The market forecast for Apple this quarter is not overly optimistic, with sales expected to fall for the third consecutive quarter and earnings expected to be flat. Apple has been very secretive about any plans related to artificial intelligence so far, so keep an eye out for details of its AI plans to reveal their impact on market sentiment.

Amazon focuses primarily on web services revenue, which generates the bulk of the company's profits. Revenue is expected to grow 10% from last year to $21.7 billion, which would be the sixth consecutive quarter of slowing growth as businesses pull back on IT spending, and the market doesn't expect it to accelerate again until the end of 2023. The hope is that Amazon can counter weak corporate spending with new AI demand, although that may take time. Microsoft is considered ahead of Amazon, with its cloud business already handling ChatGPT work but contributing only a small amount to growth in the second quarter. Microsoft has also warned that it will need to spend money to get hardware ready for AI workloads before it can reap the rewards, and Amazon will be in the same position - watch for comments about spending and investments.

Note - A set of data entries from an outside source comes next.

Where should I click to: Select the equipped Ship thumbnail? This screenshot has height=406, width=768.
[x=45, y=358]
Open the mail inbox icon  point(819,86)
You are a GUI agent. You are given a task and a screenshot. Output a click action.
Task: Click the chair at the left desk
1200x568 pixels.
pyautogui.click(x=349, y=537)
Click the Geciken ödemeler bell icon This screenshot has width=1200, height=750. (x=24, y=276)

China releases measures to boost consumption

The State Council Information Office will hold a press conference on measures to restore and expand consumption on Monday afternoon. Li Chunlin, deputy director of the National Development and Reform Commission, and relevant officials from the Ministry of Industry and Information Technology, the Ministry of Commerce, the Ministry of Culture and Tourism, and the State Administration for Market Regulation will introduce the measures to restore and expand consumption.